Each year many thousands of Africans contract sleeping sickness. The cause is a unicellular parasite, a trypanosome, which is transmitted by the bite of tsetse flies. First the parasite multiplies in blood and lymph, while evading the human immune system. It then lodges in organs like heart and kidneys and finally in the brain. Patients become disoriented, their sleeping pattern disintegrates and they get motor and mental problems. This inevitably leads to coma and death. The World Health Organisation estimates that sleeping sickness each year claims 10 000 to 20 000 lives.

In an early stage the disease is easy to treat, but once the brain is invaded, the treatment becomes more complex and one must use medicines with dangerous, even deadly, side effects. So it is important to detect the infection early.

In the regions where Trypanosoma brucei gambiense is found, medical workers for decades already use a rapid diagnostic test, developed at the Institute of Tropical Medicine, to screen millions of people each year on the presence of antibodies in their blood.

But diagnostic test are not perfect: they always will miss cases, or on the contrary they see an infection where there isn't. A bit as the metal detectors at airports: too sensitive and they annoyingly go off on each buckle, earring or coin; a bit less sensitive and pocketknives start slipping trough.

In recent years the number of cases has come down substantially, thanks to campaigns against the disease, so error margins that were acceptable in the old days, because the tests still saved so many lives, now become inadmissible. Research scientist Lies Van Nieuwenhove set out to develop a new and better test.
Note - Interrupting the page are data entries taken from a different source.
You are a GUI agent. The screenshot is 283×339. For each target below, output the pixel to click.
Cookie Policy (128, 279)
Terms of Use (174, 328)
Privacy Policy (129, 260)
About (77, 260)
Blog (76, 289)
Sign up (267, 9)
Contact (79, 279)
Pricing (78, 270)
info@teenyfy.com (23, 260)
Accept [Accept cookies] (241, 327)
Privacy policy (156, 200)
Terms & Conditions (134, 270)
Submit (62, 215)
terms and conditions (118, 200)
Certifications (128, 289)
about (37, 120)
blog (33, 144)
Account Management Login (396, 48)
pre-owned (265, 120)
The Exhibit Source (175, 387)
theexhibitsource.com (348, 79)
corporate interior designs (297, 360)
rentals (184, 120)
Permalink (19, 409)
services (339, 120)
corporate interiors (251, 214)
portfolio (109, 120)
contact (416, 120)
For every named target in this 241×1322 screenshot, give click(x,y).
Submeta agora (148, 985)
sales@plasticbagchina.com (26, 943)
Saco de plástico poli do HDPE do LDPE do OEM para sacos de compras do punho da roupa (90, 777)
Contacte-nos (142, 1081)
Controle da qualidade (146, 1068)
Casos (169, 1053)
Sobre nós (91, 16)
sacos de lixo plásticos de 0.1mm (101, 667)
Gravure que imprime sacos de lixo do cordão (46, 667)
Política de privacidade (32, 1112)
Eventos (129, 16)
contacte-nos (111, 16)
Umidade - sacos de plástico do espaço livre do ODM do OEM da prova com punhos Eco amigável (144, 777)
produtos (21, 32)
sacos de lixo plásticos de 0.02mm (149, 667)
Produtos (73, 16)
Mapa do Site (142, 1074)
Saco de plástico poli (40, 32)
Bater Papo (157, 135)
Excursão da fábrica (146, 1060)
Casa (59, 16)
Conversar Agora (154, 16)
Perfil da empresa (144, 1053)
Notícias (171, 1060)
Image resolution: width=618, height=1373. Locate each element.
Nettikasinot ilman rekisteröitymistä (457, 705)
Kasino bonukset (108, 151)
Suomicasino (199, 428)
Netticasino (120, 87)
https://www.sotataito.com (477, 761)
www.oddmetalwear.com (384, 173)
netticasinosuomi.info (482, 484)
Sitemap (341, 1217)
In such tests one demonstrates the antibodies by presenting them targets they will also recognise and attack on real trypanosomes: typical proteins that cover the parasite as a mantle. When antibody and target react - when the test is 'positive' - this is made visible by for instance a colour change or a clotting. Today those targets are obtained from living parasites that are raised in laboratory animals, and are a constant danger for the laboratory technicians.

Therefore Van Nieuwenhove tried to synthesise artificial targets, 'mimotopes' that mimic only a part of the original target protein, but still are sufficient to react with the patient's antibodies. She indeed could produce mimotopes that are reliable and give alarm with the right patients. These mimotopes now can be the base for a new generation of rapid diagnostic tests for sleeping sickness.